This is a follow-up to another question as I noticed my problem is far more general than described there.
In a Rails app which uses JSONAPI::Resources and CanCanCan, I have a Caption model (belongs_to :video) and a Video model (has_many :captions). To define abilities, I use an ability.rb file which I boiled down to this for testing purposes:
class Ability
include CanCan::Ability
def initialize(person)
guest_actions
user_actions(person)
end
def guest_actions
# Guests can only access those captions which belong to a published video
can :read, Caption, video: { visible: true }
end
def author_actions(person)
# Registered users are only allowed to add captions to their own videos
can %i[create destroy], Caption, video: { creator: { id: person.id } }
end
end
However, this is not working. These specific ability definitions seem not to be ignored, but interpreted in a wrong way:
- Guests can actually access all captions. If I remove the above line in
guest_actions, guests can't access any caption and receive 401 Unauthorized instead. - Users get 403 Forbidden when trying to create a caption unless I remove the condition on the video in
author_actions.
Both CaptionController and VideoController extend ApplicationController, which contains load_and_authorize_resource only: %i[index show create update destroy].

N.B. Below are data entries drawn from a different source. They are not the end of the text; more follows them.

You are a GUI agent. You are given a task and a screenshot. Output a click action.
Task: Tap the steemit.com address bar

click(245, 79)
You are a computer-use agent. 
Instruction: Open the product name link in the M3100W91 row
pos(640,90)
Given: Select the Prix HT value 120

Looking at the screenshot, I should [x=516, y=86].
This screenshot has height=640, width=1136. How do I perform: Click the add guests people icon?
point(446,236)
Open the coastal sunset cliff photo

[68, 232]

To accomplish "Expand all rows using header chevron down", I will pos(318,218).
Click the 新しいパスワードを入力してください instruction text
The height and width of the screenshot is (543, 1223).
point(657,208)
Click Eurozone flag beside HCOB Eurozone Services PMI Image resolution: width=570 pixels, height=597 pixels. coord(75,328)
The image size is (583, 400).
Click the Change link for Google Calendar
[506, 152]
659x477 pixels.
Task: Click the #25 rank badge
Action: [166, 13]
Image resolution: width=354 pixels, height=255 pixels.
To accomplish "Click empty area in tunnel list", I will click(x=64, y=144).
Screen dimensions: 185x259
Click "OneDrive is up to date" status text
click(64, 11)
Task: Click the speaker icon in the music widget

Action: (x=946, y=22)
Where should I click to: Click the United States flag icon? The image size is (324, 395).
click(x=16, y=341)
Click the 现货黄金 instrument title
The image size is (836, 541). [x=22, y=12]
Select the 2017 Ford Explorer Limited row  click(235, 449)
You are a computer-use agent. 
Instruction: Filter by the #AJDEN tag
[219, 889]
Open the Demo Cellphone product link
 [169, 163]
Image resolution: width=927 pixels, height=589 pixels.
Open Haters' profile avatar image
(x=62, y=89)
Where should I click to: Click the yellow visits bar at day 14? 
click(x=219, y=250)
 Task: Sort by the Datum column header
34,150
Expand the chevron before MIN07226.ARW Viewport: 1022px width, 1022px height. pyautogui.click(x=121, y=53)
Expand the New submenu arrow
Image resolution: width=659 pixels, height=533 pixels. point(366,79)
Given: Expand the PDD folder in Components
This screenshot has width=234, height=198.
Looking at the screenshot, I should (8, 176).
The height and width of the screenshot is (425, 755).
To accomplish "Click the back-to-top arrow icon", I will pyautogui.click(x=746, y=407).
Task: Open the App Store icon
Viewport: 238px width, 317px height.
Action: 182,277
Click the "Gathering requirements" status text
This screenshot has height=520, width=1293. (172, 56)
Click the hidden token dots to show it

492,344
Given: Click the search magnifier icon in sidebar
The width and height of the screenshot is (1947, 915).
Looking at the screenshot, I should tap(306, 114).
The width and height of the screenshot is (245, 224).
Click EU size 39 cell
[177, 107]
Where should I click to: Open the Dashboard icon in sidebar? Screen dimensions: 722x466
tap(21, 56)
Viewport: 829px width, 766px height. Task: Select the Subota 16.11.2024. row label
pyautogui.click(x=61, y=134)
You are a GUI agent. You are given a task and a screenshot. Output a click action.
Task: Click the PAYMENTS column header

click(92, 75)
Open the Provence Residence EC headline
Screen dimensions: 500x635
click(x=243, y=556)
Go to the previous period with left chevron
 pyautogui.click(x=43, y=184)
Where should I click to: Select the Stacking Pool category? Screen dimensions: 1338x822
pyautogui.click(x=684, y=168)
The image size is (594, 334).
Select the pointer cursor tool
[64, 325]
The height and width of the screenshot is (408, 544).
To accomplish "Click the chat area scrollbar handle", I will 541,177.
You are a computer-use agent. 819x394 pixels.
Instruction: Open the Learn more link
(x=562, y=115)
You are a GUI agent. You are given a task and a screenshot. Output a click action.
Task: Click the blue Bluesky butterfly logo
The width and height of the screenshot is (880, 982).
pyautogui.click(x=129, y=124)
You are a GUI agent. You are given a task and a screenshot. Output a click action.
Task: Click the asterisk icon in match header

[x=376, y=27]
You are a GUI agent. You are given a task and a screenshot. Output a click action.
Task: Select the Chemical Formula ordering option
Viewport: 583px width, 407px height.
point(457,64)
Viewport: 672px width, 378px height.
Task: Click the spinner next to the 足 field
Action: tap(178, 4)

There is one thing I noticed about this specific relationship: When I open the Rails console or run RSpec, there's an unexpected warning:
DEPRECATION WARNING: In CaptionResource you exposed a 'has_one' relationship using the 'belongs_to' class method. We think 'has_one' is more appropriate.
I'm surprised by this because my Caption model contains a video_id field. I temporarily changed the relationship to has_one (in the resource only as well as in the model and the resource), but it didn't make a difference in my tests.
What is wrong with my code? I have a few abilities defined in a similar way, and I just can't figure out what's the problem with Caption.